測定した3項目については、いずれの項目においても時期や採集場所による違いや活性の変動などが認められたが、試料の処理や測定方法の点で時間や手間のかかるものもあり、実験期間を通して4つの調査地点から得られた個体すべてについて測定できない場合があった。特に、血球の酵素活性については、細胞化学的な手法を応用してペルオキシダーゼ活性の検出を感度よく行うことができるようになったが、数値化するためのパラメーターの確立に手間取り、季節的な変動や調査対象地点間での違いを追跡するには至らなかった。従って、今回は、「血球の貪食能」について詳述し、化学発光法の導入によって検出感度を約10倍上昇させることができた「血球の活性酸素生成能」についても若干述べる。
1) 血リンパの採取および血球試料の調製
血リンパはフランスガキ閉殻筋の血竇部(blood sinus)から23Gの注射針をつけたツベルクリンシリンジで採取した。まず最初に、血球の形態学的観察を行って、その後各々の実験に供した。

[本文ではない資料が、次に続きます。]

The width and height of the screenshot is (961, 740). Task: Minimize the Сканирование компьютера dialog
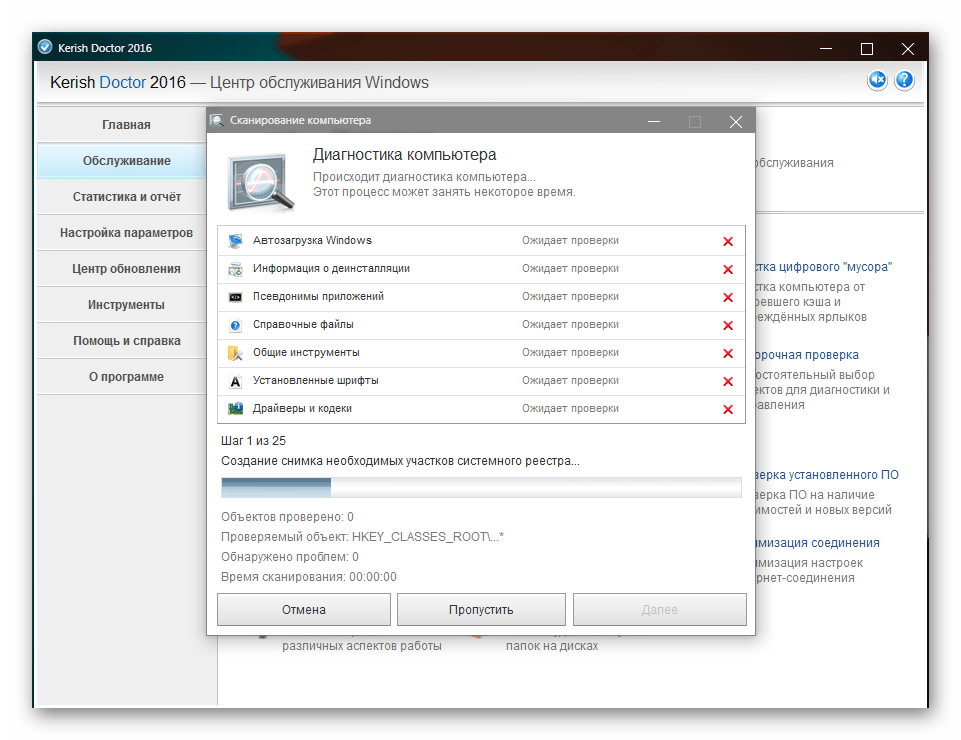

血リンパに浮遊した状態の血球は、まず最初に生きた状態を倒立顕微鏡(ダイアフォトTMD、日本光学社)を用いて位相差条件下で観察した。次に、生きた血球に対して超生体染色を施した。超生体染色の方法は、マガキの血球を観察した菅原(1993)に準じ、若干の改変を加えて以下のように行った。
0.25%ニュートラルレッドおよび0.2%ヤーヌスグリーン(ともにエタノール溶液)を調製して、これを原液とした。使用時に両者を混合してエタノールで10倍に希釈した使用液を調製し、これをスライドグラスに2、3滴のせてからガラス棒を用いて均等に引き延ばし、乾燥色素膜を作製した。この上に採取した血リンパの1滴を静かにのせ、直ちにカバーグラスをかけて周囲をマニキュアで封入した。観察は生物顕微鏡(バイオフォト、日本光学社)下で標本作製から15分以内に油浸レンズ(1,000倍)を用いて行った。